Early in the book, Harkham has these two sequences where he just really gets into the moment— one of Seymour cooking dinner and another describing how a special effect of a melting head works.  He dials into these sequences in great detail fairly suddenly, creating two tiers of 1”x1” panels to practically give the readers a how-to.  I think I may make Seymour and Ida’s chicken & rice recipe next week just for a good, easy meal.  While he doesn’t return to this kind of detail anywhere else in the book, they demonstrate perfectly just how Harkham is willing to allow the story to show him just how dense each page needs to be.  

Some panels are filled with only 4-5 big, expansive panels to create different emotional beats. These pages often show the size of Seymour’s world and just how small he is in it or at least how small he feels in it.  Other times, they open up the world and show how much of it there is for Seymour and Ida if only they would open their eyes.  There are other pages that he packs with panels, creating the tension of a world closing in on Seymour or showing the flow of time and how much life is happening around this couple.  When you flip through other comics, the pages look the same— the same number of panels, the same layout, the same pace happening page after page after page.  Harkham knows how to measure out the page for the greatest emotional impact while measuring out how the readers experience time with Seymour and Ida.

Going back to those interludes about the film industry and World War II, you can see Harkham doing the same thing narratively that he’s doing with the visual structure of his story.  He dives into these experiences and then pulls out of them, offering this rich story that extends beyond Seymour and Ida but is explicitly about them and their lives. But in these interludes, we see a drive and need to live that’s not present in Seymour or Ida’s life.  As they’re the benefactors of these interludes, they settled into a complacency in 1971 which is a luxury not allowed to these people during the first half of the Twentieth Century.
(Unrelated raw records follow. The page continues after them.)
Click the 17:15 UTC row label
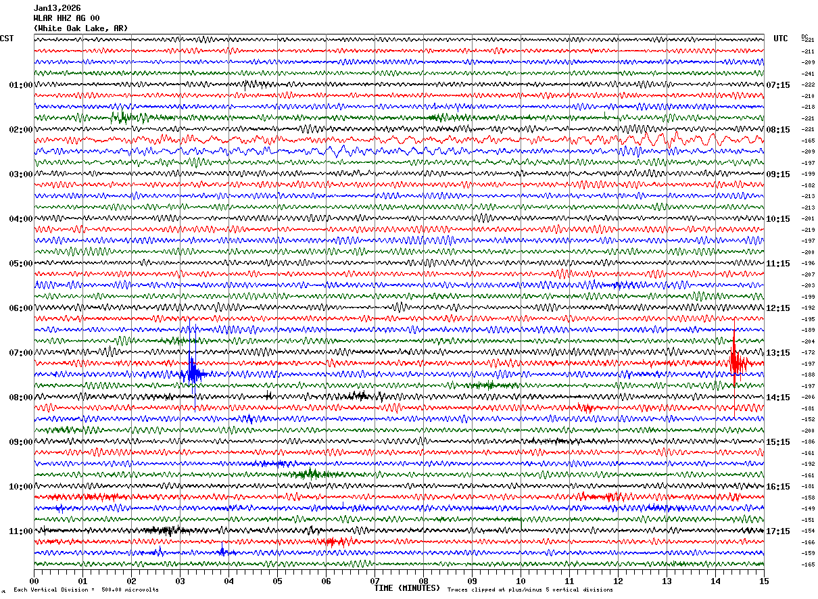The height and width of the screenshot is (599, 818). (777, 531)
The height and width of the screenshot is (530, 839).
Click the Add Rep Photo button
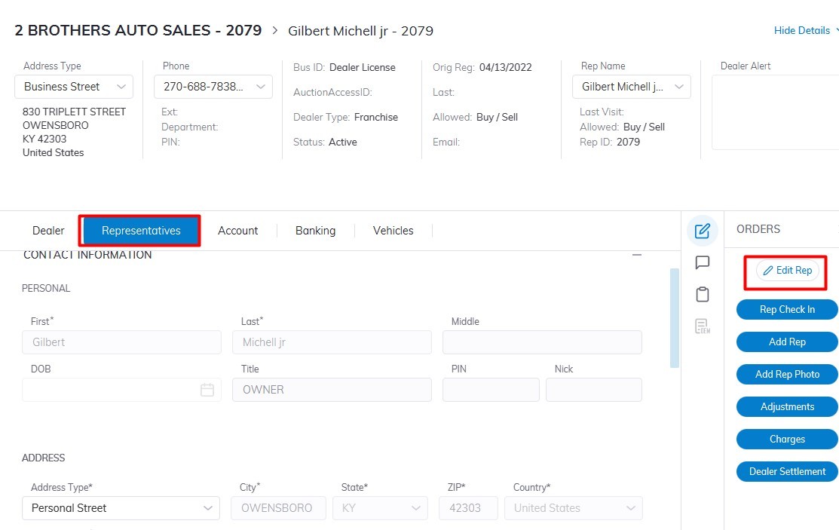787,374
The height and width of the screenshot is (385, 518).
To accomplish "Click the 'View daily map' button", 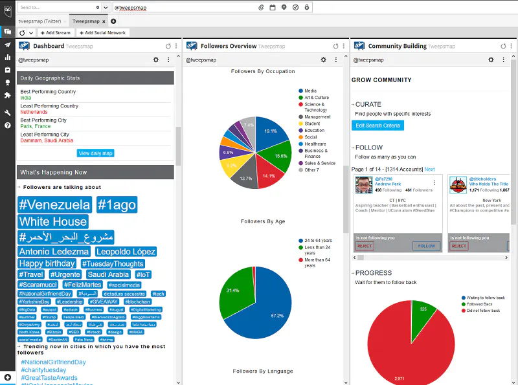I will [x=95, y=153].
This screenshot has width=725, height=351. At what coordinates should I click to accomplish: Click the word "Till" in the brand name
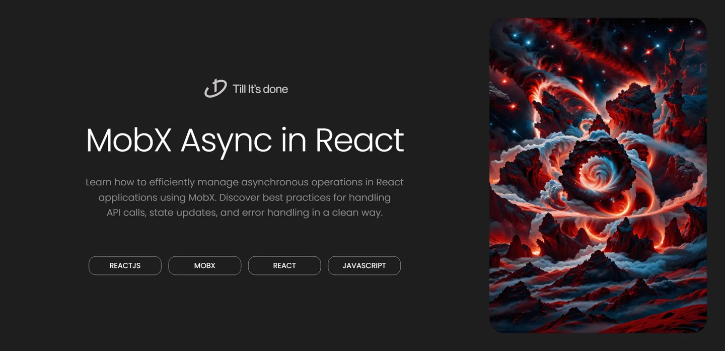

In Blood of the Virgin, Harkham tells this very human story of two people looking for some kind of contentment; it’s not necessarily happiness that’s part of this dream but more like a sense of peace or even comfort in their marriage.  But even that may be something different for both of them; Seymour and Ida’s peace aren’t necessarily the same thing or even compatible things.  As the two have opportunities to embrace change, to move on with their lives, Harkham recognizes how hard that is to do.  We may say we want change but do we want to put in the work for it?  I don’t think that Seymour or Ida want to put that much effort into moving on with their lives.